## What this task involves
Retype every record that follows, character for character.

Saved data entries
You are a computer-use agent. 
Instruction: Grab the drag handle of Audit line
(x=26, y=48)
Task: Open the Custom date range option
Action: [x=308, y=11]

## Output for this exercise
You are a computer-use agent. 
Instruction: Grab the drag handle of Audit line
(x=26, y=48)
Task: Open the Custom date range option
Action: [x=308, y=11]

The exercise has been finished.